WHAT YOU SHOULD DO:
Can you format the lines below as a numbered list and leave out any blank lines?

|---|

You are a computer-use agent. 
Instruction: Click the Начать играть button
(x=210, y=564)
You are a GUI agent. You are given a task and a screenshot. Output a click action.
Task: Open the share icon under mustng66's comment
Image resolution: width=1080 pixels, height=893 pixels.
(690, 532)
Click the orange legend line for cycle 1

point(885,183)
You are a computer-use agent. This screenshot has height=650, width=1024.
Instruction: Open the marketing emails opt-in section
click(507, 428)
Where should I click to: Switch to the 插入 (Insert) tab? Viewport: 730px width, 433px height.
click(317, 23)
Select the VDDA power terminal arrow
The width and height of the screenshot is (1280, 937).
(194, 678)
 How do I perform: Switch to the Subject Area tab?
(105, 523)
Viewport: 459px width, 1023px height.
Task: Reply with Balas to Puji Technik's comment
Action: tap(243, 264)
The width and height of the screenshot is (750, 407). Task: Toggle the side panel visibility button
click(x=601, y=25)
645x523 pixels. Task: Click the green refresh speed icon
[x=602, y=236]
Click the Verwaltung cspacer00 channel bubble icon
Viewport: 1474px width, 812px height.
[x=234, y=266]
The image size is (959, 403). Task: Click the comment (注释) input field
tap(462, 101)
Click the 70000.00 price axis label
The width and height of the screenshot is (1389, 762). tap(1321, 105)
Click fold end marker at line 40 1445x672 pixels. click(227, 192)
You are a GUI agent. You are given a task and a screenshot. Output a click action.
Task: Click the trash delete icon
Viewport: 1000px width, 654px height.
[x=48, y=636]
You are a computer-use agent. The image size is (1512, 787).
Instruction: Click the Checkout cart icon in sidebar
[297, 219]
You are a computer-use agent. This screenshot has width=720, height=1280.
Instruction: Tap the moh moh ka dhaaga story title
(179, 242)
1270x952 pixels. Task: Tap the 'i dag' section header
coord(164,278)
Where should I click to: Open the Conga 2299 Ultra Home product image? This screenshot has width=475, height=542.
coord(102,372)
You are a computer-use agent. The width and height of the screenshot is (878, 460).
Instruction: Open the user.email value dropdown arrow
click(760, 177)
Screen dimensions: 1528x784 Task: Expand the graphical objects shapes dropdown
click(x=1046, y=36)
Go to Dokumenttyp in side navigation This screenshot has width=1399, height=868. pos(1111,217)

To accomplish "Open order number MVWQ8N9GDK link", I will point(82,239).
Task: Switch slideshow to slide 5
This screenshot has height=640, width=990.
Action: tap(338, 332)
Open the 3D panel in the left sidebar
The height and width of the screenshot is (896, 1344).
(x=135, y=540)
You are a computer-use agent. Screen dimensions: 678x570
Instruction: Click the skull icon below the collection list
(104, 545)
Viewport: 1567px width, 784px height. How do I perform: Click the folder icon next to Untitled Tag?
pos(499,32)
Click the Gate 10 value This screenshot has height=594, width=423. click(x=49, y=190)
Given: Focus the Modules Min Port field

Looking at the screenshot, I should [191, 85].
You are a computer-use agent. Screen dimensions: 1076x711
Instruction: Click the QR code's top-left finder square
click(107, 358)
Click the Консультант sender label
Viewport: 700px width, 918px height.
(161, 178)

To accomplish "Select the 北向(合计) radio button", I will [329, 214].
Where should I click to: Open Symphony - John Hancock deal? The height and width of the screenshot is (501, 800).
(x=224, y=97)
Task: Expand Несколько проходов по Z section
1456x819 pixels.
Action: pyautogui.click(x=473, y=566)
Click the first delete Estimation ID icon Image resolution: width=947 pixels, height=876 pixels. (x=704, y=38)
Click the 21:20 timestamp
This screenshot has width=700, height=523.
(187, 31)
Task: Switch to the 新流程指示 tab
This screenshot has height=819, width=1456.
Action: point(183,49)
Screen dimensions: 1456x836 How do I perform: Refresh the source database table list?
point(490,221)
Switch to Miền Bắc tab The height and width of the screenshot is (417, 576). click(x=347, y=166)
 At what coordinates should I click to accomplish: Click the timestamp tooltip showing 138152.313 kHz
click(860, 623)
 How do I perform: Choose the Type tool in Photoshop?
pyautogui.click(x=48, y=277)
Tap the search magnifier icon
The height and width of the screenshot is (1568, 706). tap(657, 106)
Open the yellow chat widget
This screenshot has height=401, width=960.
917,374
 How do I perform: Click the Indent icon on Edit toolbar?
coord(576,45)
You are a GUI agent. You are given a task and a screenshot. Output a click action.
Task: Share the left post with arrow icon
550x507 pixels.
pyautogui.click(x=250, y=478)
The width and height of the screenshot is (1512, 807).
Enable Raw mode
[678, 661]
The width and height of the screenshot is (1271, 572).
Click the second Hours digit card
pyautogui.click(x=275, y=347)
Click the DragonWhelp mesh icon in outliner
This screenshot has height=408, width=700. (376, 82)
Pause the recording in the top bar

|---|

WRITTEN ANSWER:
1. You are a computer-use agent. 
2. Instruction: Click the Начать играть button
3. (x=210, y=564)
4. You are a GUI agent. You are given a task and a screenshot. Output a click action.
5. Task: Open the share icon under mustng66's comment
6. Image resolution: width=1080 pixels, height=893 pixels.
7. (690, 532)
8. Click the orange legend line for cycle 1
9. point(885,183)
10. You are a computer-use agent. This screenshot has height=650, width=1024.
11. Instruction: Open the marketing emails opt-in section
12. click(507, 428)
13. Where should I click to: Switch to the 插入 (Insert) tab? Viewport: 730px width, 433px height.
14. click(317, 23)
15. Select the VDDA power terminal arrow
16. The width and height of the screenshot is (1280, 937).
17. (194, 678)
18.  How do I perform: Switch to the Subject Area tab?
19. (105, 523)
20. Viewport: 459px width, 1023px height.
21. Task: Reply with Balas to Puji Technik's comment
22. Action: tap(243, 264)
23. The width and height of the screenshot is (750, 407). Task: Toggle the side panel visibility button
24. click(x=601, y=25)
25. 645x523 pixels. Task: Click the green refresh speed icon
26. [x=602, y=236]
27. Click the Verwaltung cspacer00 channel bubble icon
28. Viewport: 1474px width, 812px height.
29. [x=234, y=266]
30. The image size is (959, 403). Task: Click the comment (注释) input field
31. tap(462, 101)
32. Click the 70000.00 price axis label
33. The width and height of the screenshot is (1389, 762). tap(1321, 105)
34. Click fold end marker at line 40 1445x672 pixels. click(227, 192)
35. You are a GUI agent. You are given a task and a screenshot. Output a click action.
36. Task: Click the trash delete icon
37. Viewport: 1000px width, 654px height.
38. [x=48, y=636]
39. You are a computer-use agent. The image size is (1512, 787).
40. Instruction: Click the Checkout cart icon in sidebar
41. [297, 219]
42. You are a computer-use agent. This screenshot has width=720, height=1280.
43. Instruction: Tap the moh moh ka dhaaga story title
44. (179, 242)
45. 1270x952 pixels. Task: Tap the 'i dag' section header
46. coord(164,278)
47. Where should I click to: Open the Conga 2299 Ultra Home product image? This screenshot has width=475, height=542.
48. coord(102,372)
49. You are a computer-use agent. The width and height of the screenshot is (878, 460).
50. Instruction: Open the user.email value dropdown arrow
51. click(760, 177)
52. Screen dimensions: 1528x784 Task: Expand the graphical objects shapes dropdown
53. click(x=1046, y=36)
54. Go to Dokumenttyp in side navigation This screenshot has width=1399, height=868. pos(1111,217)
55. To accomplish "Open order number MVWQ8N9GDK link", I will point(82,239).
56. Task: Switch slideshow to slide 5
57. This screenshot has height=640, width=990.
58. Action: tap(338, 332)
59. Open the 3D panel in the left sidebar
60. The height and width of the screenshot is (896, 1344).
61. (x=135, y=540)
62. You are a computer-use agent. Screen dimensions: 678x570
63. Instruction: Click the skull icon below the collection list
64. (104, 545)
65. Viewport: 1567px width, 784px height. How do I perform: Click the folder icon next to Untitled Tag?
66. pos(499,32)
67. Click the Gate 10 value This screenshot has height=594, width=423. click(x=49, y=190)
68. Given: Focus the Modules Min Port field
69. Looking at the screenshot, I should [191, 85].
70. You are a computer-use agent. Screen dimensions: 1076x711
71. Instruction: Click the QR code's top-left finder square
72. click(107, 358)
73. Click the Консультант sender label
74. Viewport: 700px width, 918px height.
75. (161, 178)
76. To accomplish "Select the 北向(合计) radio button", I will [329, 214].
77. Where should I click to: Open Symphony - John Hancock deal? The height and width of the screenshot is (501, 800).
78. (x=224, y=97)
79. Task: Expand Несколько проходов по Z section
80. 1456x819 pixels.
81. Action: pyautogui.click(x=473, y=566)
82. Click the first delete Estimation ID icon Image resolution: width=947 pixels, height=876 pixels. (x=704, y=38)
83. Click the 21:20 timestamp
84. This screenshot has width=700, height=523.
85. (187, 31)
86. Task: Switch to the 新流程指示 tab
87. This screenshot has height=819, width=1456.
88. Action: point(183,49)
89. Screen dimensions: 1456x836 How do I perform: Refresh the source database table list?
90. point(490,221)
91. Switch to Miền Bắc tab The height and width of the screenshot is (417, 576). click(x=347, y=166)
92.  At what coordinates should I click to accomplish: Click the timestamp tooltip showing 138152.313 kHz
93. click(860, 623)
94.  How do I perform: Choose the Type tool in Photoshop?
95. pyautogui.click(x=48, y=277)
96. Tap the search magnifier icon
97. The height and width of the screenshot is (1568, 706). tap(657, 106)
98. Open the yellow chat widget
99. This screenshot has height=401, width=960.
100. 917,374
101.  How do I perform: Click the Indent icon on Edit toolbar?
102. coord(576,45)
103. You are a GUI agent. You are given a task and a screenshot. Output a click action.
104. Task: Share the left post with arrow icon
105. 550x507 pixels.
106. pyautogui.click(x=250, y=478)
107. The width and height of the screenshot is (1512, 807).
108. Enable Raw mode
109. [678, 661]
110. The width and height of the screenshot is (1271, 572).
111. Click the second Hours digit card
112. pyautogui.click(x=275, y=347)
113. Click the DragonWhelp mesh icon in outliner
114. This screenshot has height=408, width=700. (376, 82)
115. Pause the recording in the top bar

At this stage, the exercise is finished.